### Gegeven tekst ###

Einde inhoudsopgave
Richtlijn 2012/17/EU tot wijziging van Richtlijn 89/666/EEG van de Raad en Richtlijnen 2005/56/EG en 2009/101/EG van het Europees Parlement en de Raad wat de koppeling van centrale, handels- en vennootschapsregisters betreft
Aanhef
Geldend
Geldend vanaf 06-07-2012
- Bronpublicatie:
13-06-2012, PbEU 2012, L 156 (uitgifte: 16-06-2012, regelingnummer: 2012/17/EU)
- Inwerkingtreding
06-07-2012
- Bronpublicatie inwerkingtreding:
13-06-2012, PbEU 2012, L 156 (uitgifte: 16-06-2012, regelingnummer: 2012/17/EU)
- Vakgebied(en)
Ondernemingsrecht / Economische ordening
Ondernemingsrecht / Rechtspersonenrecht
Informatierecht / ICT
(Voor de EER relevante tekst)

### Vastgelegde gegevens ###

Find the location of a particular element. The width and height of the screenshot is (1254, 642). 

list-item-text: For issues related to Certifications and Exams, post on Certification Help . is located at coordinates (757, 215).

###

● **Opdracht**
Op welke datum is Richtlijn 2012/17/EU volgens de gegeven tekst in werking getreden? De gegevens hebben niets met de tekst te maken.

● **Antwoord**
Op 06-07-2012.